TASK DIRECTIONS: Please copy the rows below verbatim, from the start of the rows through the line holding "Action: pos(39,41)", inclusive. Leave the pictures out.

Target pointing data
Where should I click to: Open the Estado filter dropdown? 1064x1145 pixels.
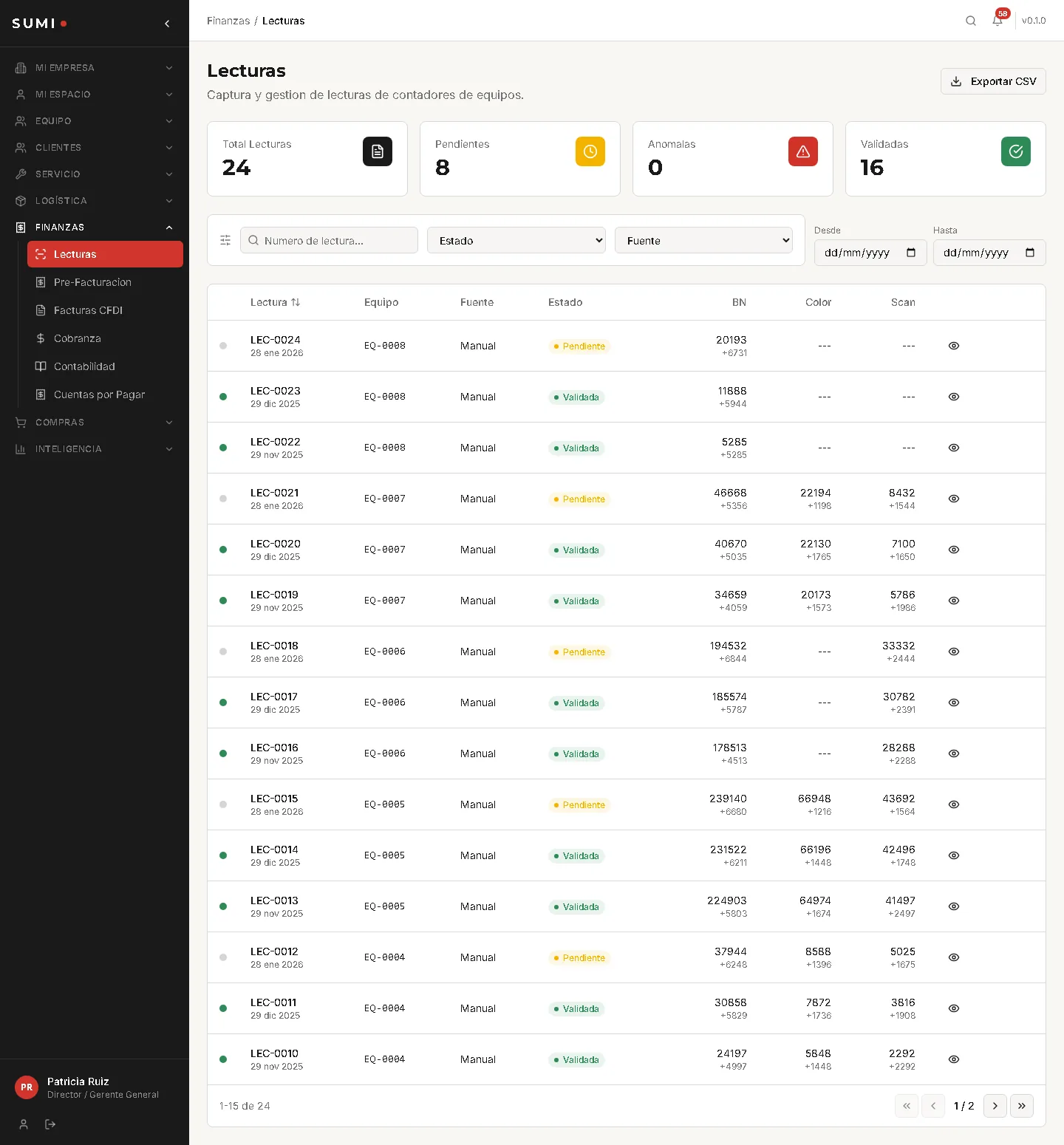[x=516, y=240]
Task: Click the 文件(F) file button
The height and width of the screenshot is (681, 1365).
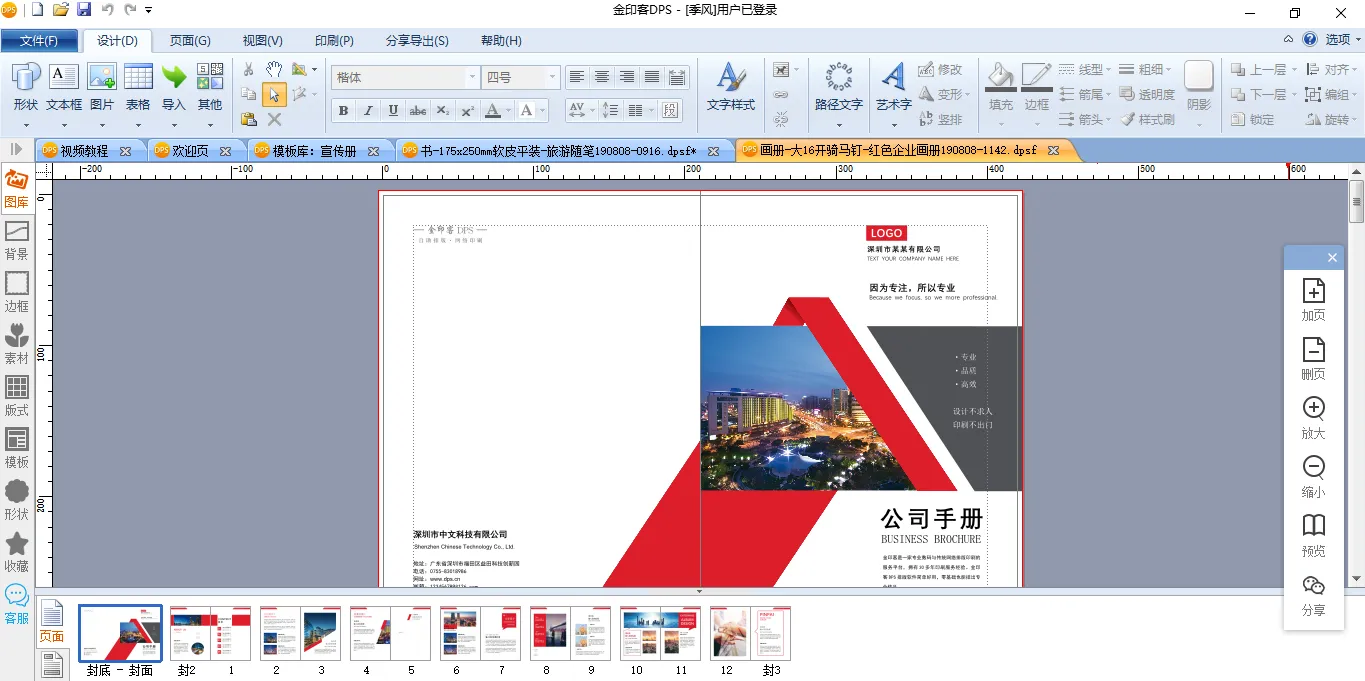Action: pos(39,41)
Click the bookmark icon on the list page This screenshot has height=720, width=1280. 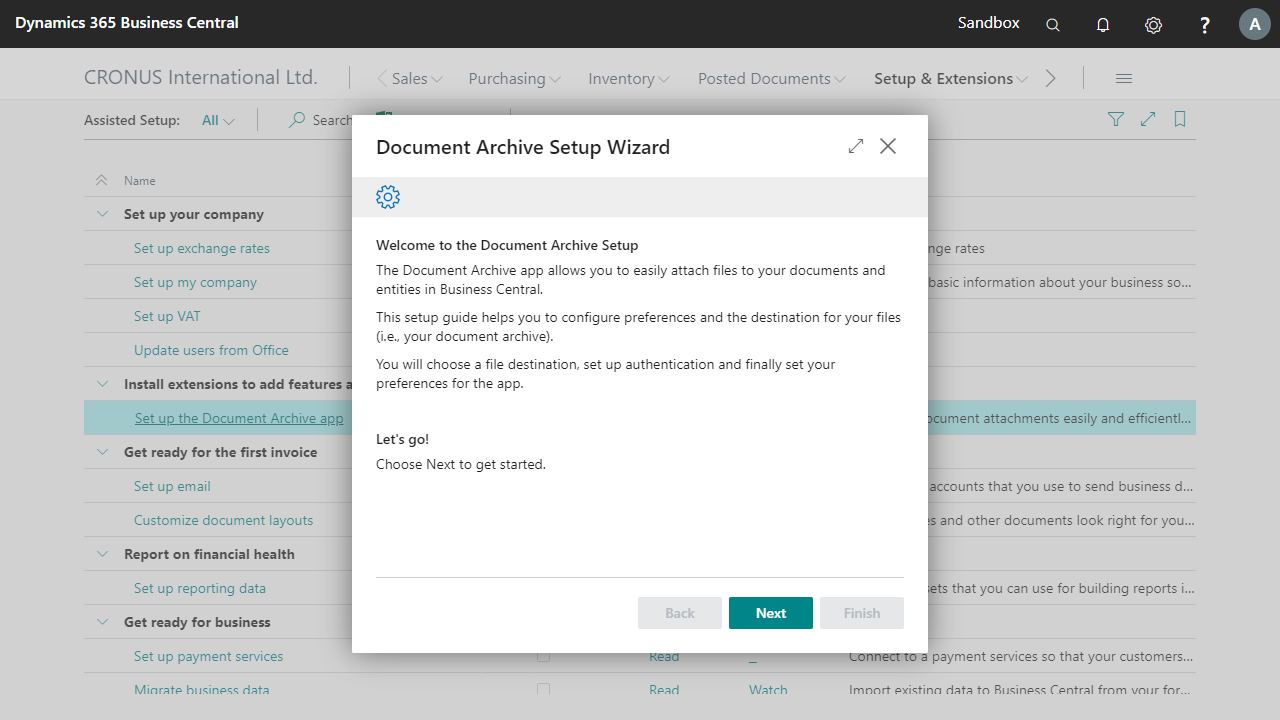coord(1180,120)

OUTPUT FOR THIS TASK:
Where should I click to: Open the Estado filter dropdown? 1064x1145 pixels.
[x=516, y=240]
Task: Click the 文件(F) file button
The height and width of the screenshot is (681, 1365).
Action: pos(39,41)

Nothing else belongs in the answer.